Materials provided:

┄┄┄┄┄┄

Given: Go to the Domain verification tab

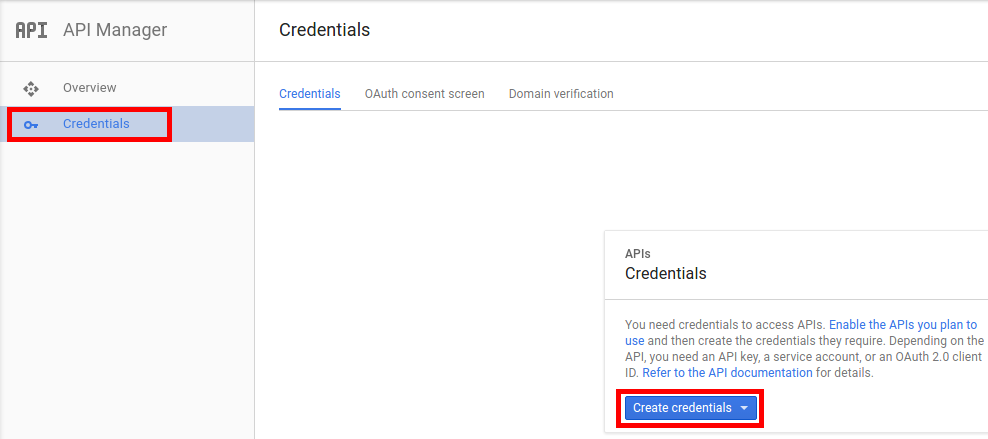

┄┄┄┄┄┄

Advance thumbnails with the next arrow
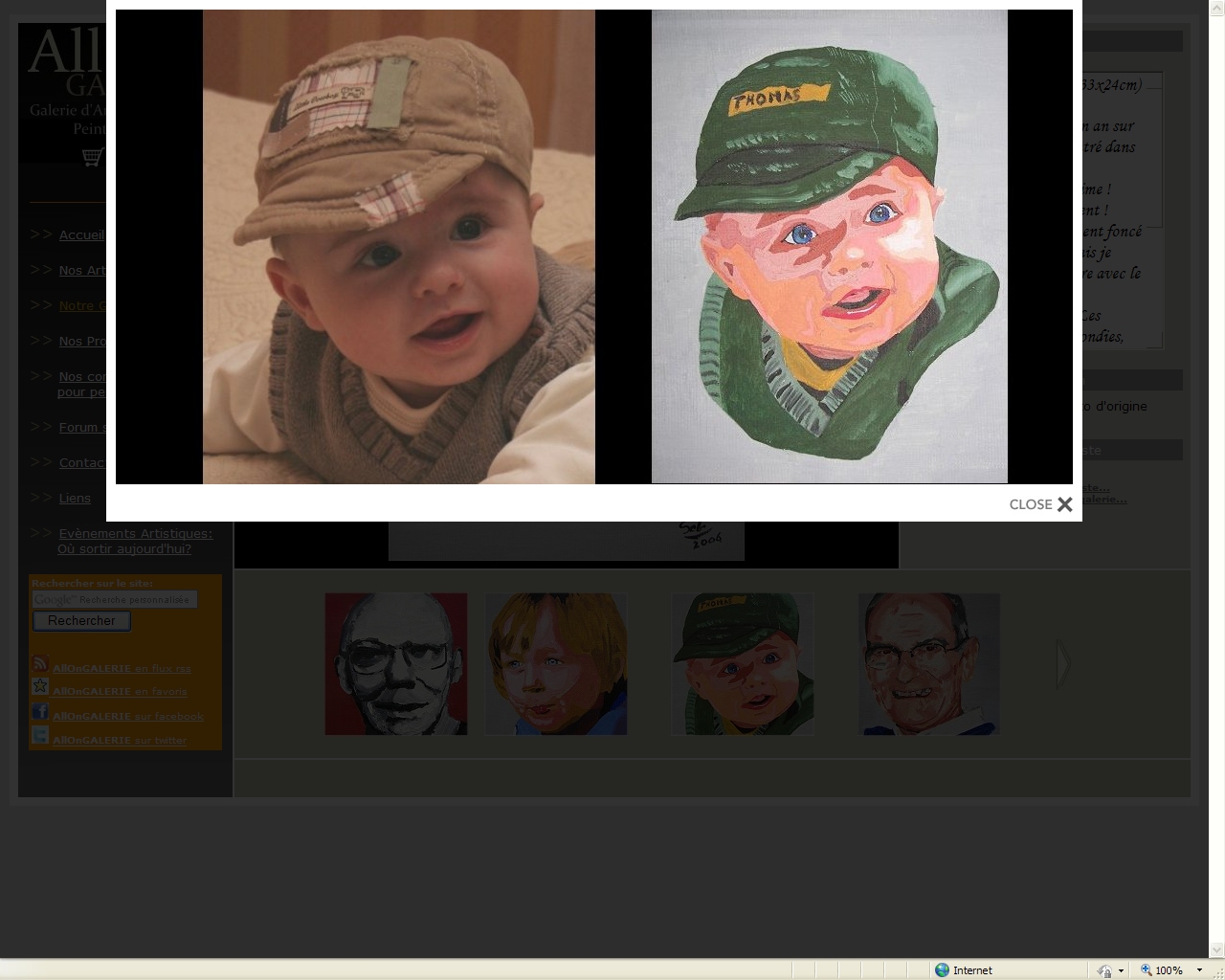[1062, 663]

┄┄┄┄┄┄

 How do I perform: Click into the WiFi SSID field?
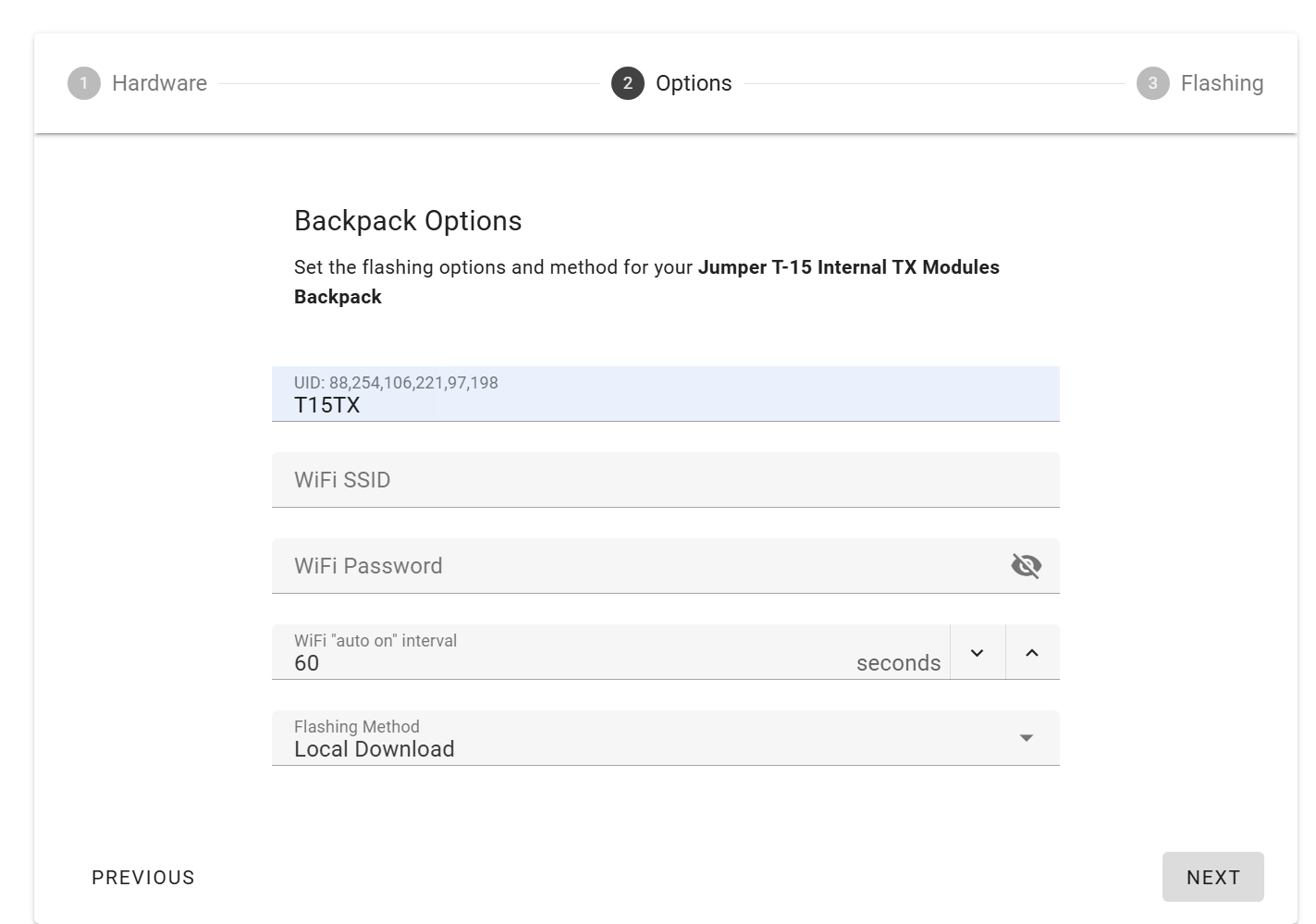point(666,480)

┄┄┄┄┄┄

Task statement:
Pick out each line in the records above that contains the word "Advance" and copy it.

Full answer:
Advance thumbnails with the next arrow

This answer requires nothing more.